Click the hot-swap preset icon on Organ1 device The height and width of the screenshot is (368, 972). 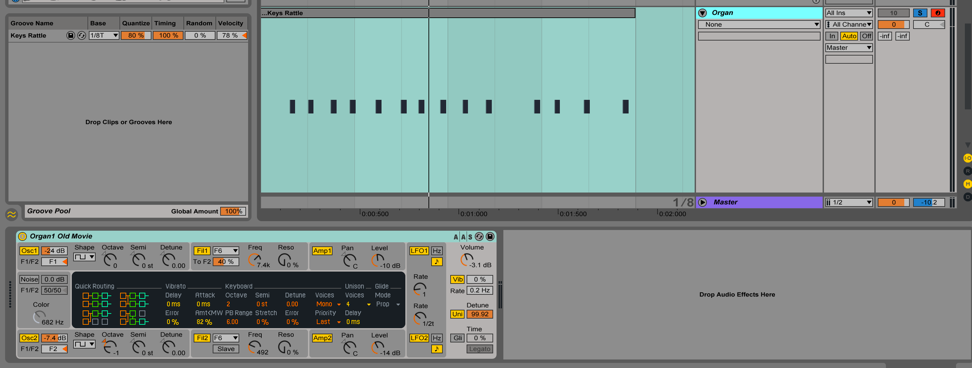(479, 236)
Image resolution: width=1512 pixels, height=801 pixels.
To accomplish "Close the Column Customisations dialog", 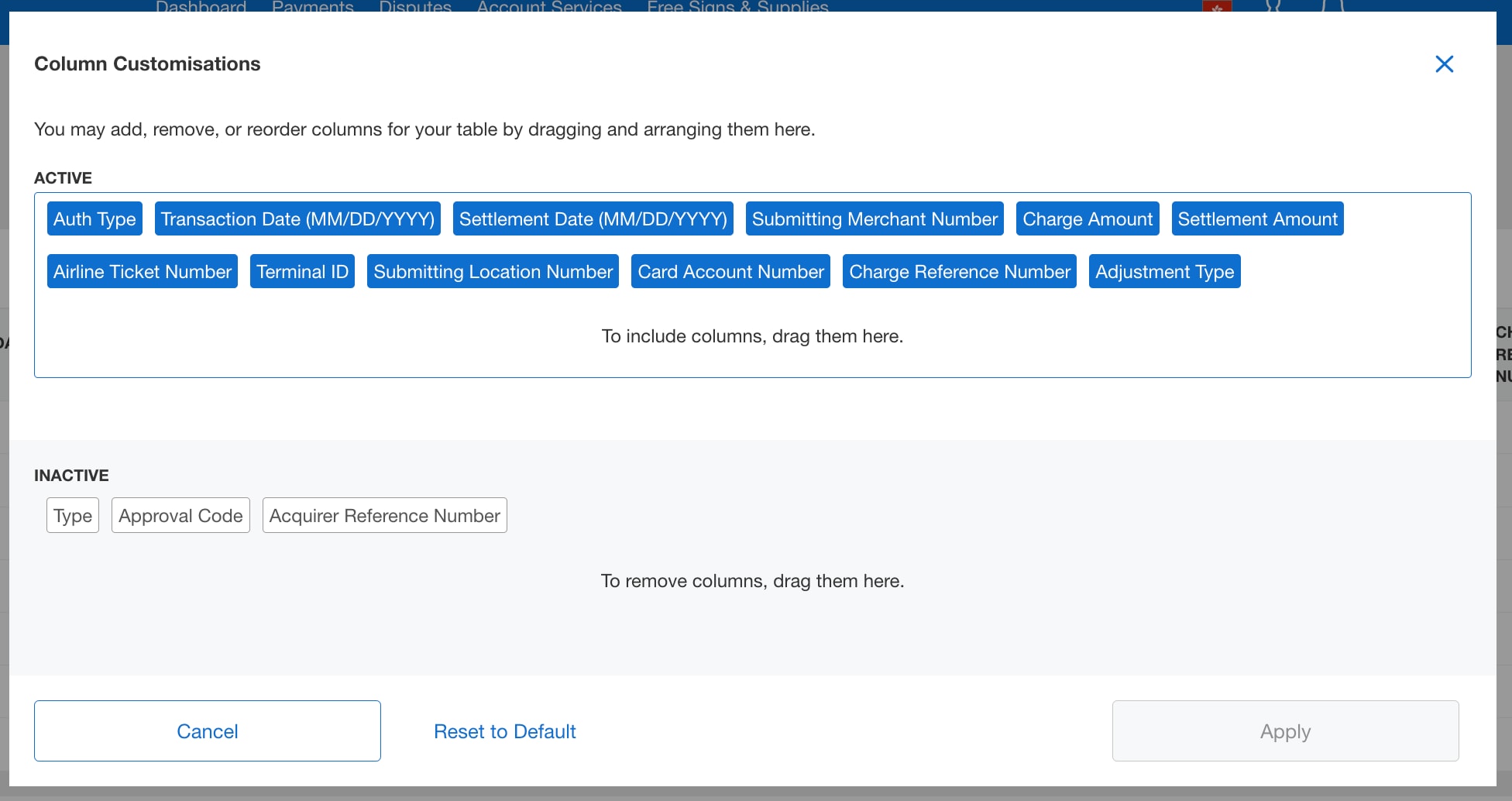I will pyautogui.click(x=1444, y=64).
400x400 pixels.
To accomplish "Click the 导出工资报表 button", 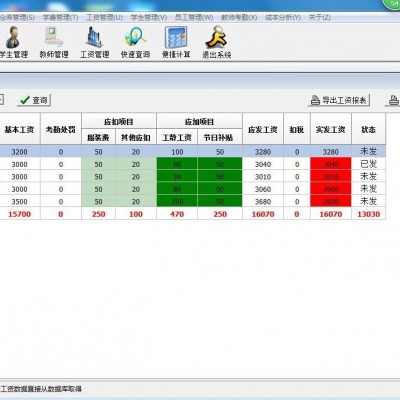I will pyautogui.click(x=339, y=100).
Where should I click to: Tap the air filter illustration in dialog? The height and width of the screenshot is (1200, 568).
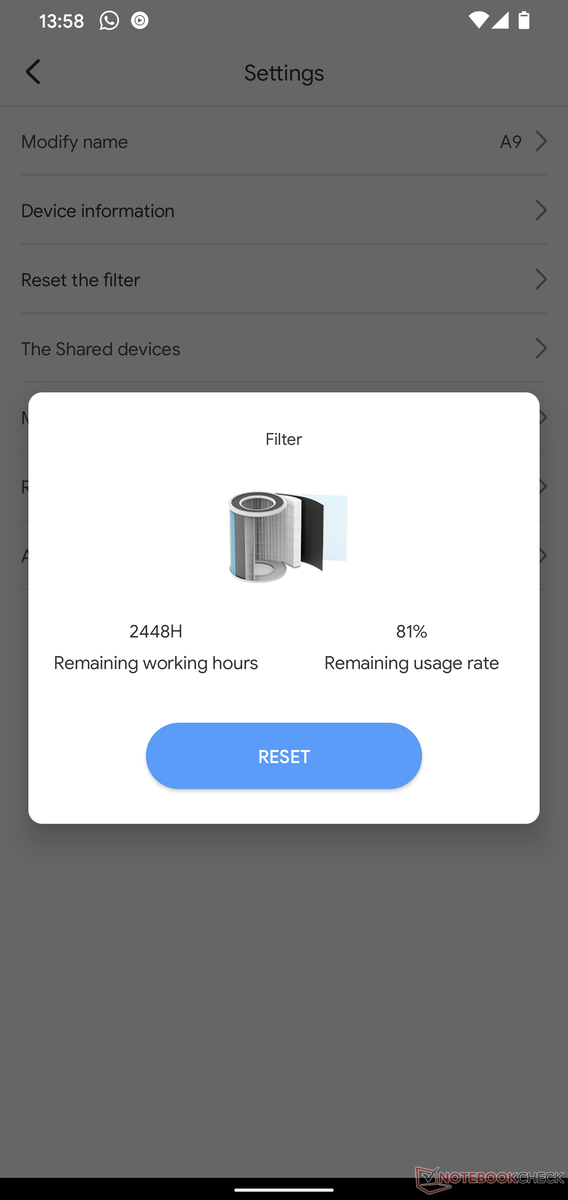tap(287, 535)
——
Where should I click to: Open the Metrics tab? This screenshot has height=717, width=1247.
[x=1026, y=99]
——
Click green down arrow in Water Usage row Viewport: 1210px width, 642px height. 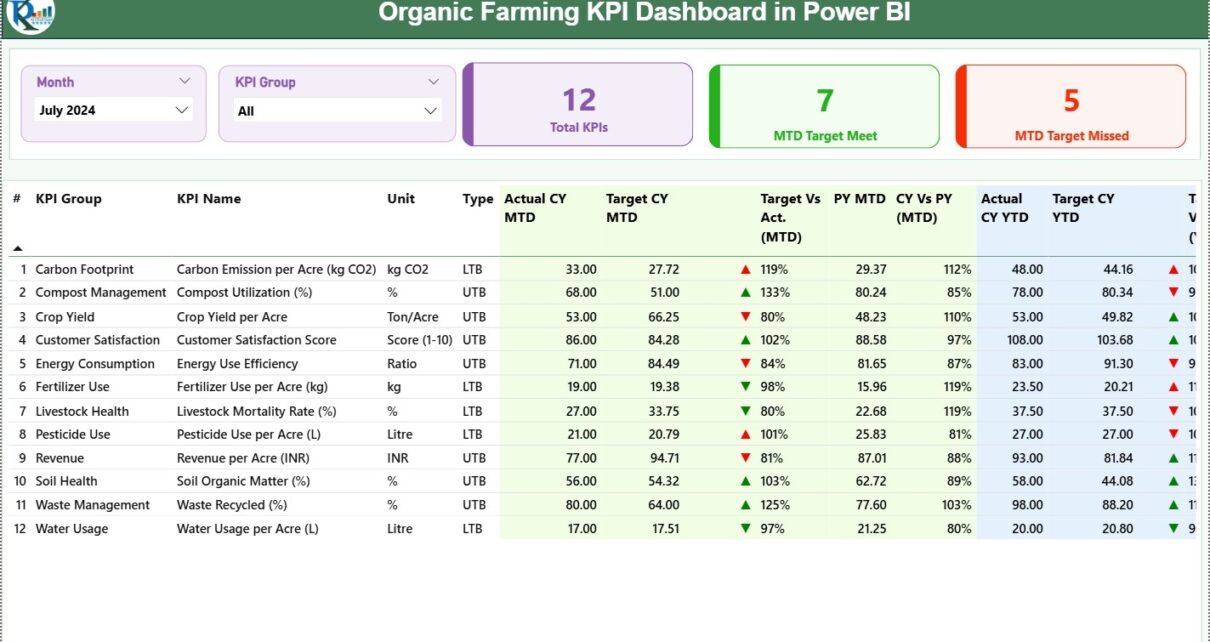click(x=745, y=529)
——
Tally the lines in the material above that contain "pixels". Respond with the number and nothing else.

2